Records from a data source:
******************************

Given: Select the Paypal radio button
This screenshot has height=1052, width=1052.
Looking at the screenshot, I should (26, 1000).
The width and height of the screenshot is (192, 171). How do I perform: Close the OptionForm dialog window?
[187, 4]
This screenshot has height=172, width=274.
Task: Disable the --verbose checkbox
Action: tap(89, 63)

******************************

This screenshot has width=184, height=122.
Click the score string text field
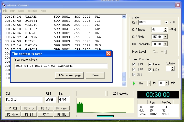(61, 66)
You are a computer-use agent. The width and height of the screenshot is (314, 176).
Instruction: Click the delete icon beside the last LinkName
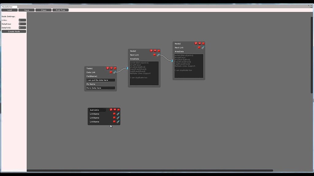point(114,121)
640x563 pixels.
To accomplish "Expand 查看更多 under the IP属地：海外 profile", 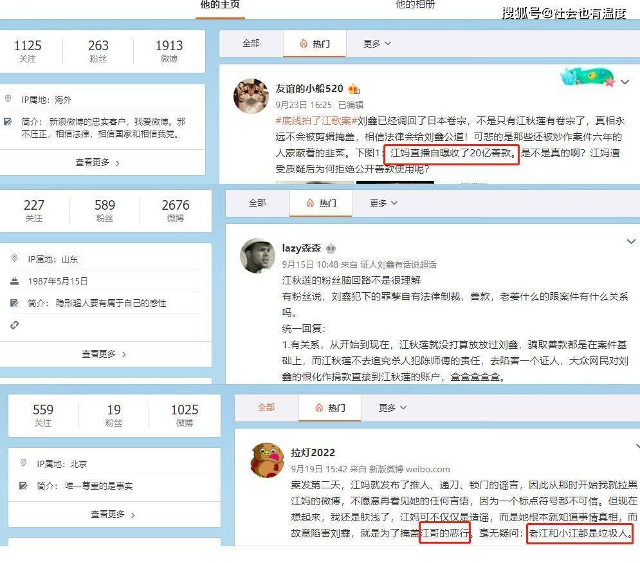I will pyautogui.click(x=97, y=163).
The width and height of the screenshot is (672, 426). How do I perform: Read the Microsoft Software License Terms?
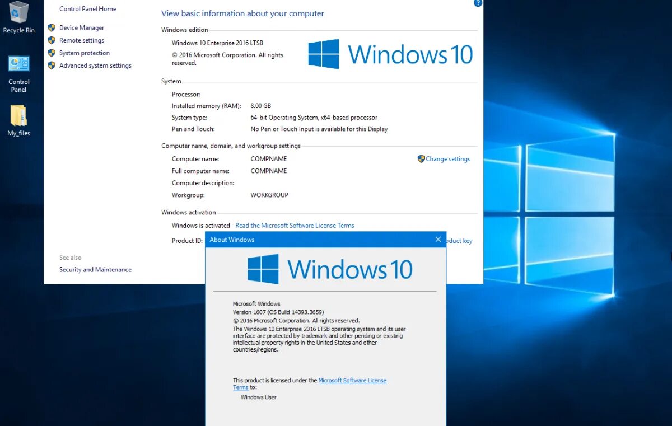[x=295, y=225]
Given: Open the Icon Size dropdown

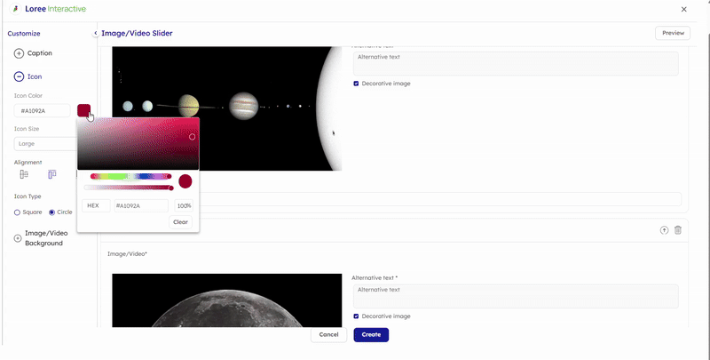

******************************

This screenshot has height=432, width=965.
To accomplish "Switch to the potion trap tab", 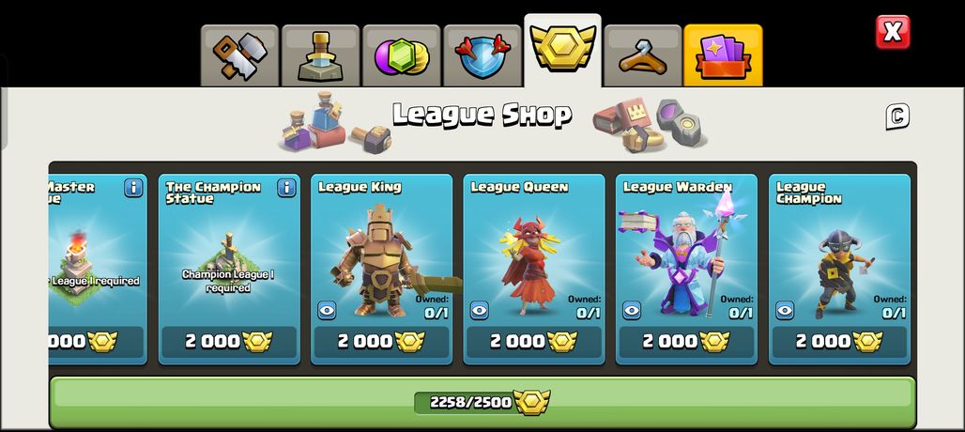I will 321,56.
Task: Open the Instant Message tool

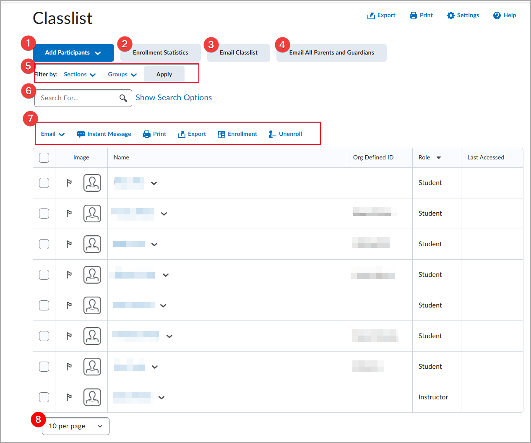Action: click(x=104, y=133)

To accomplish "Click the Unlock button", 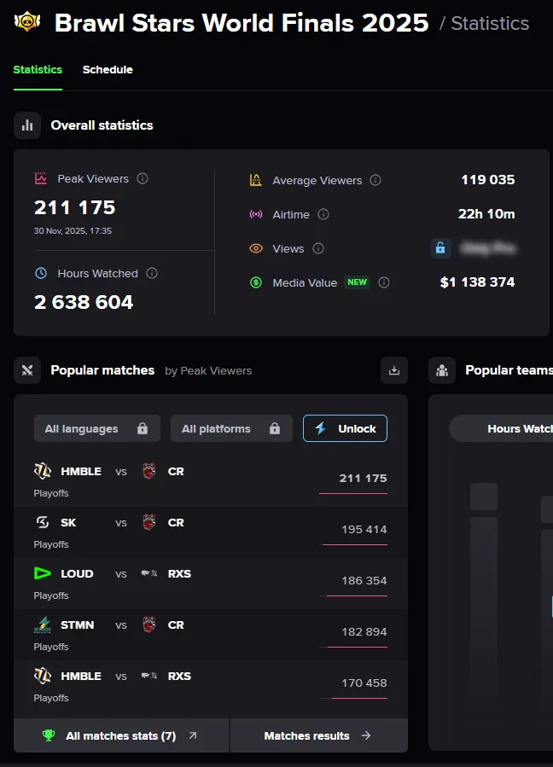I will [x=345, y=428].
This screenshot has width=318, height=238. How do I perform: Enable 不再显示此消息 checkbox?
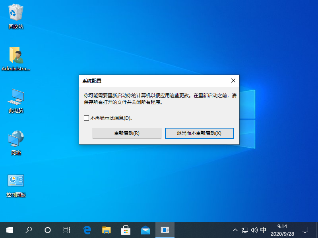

******************************

▶ _WHAT TO DO_
Copy the part of the listing that begins with the line containing "The width and height of the screenshot is (672, 426)." and ends with the line containing "Given: Open the Icon Size dropdown", keeping every line exactly as it appears. Leave out the pictures.

▶ _RESPONSE FOR THIS EXERCISE_
The width and height of the screenshot is (672, 426). How do I perform: Read the Microsoft Software License Terms?
[x=295, y=225]
Given: Open the Icon Size dropdown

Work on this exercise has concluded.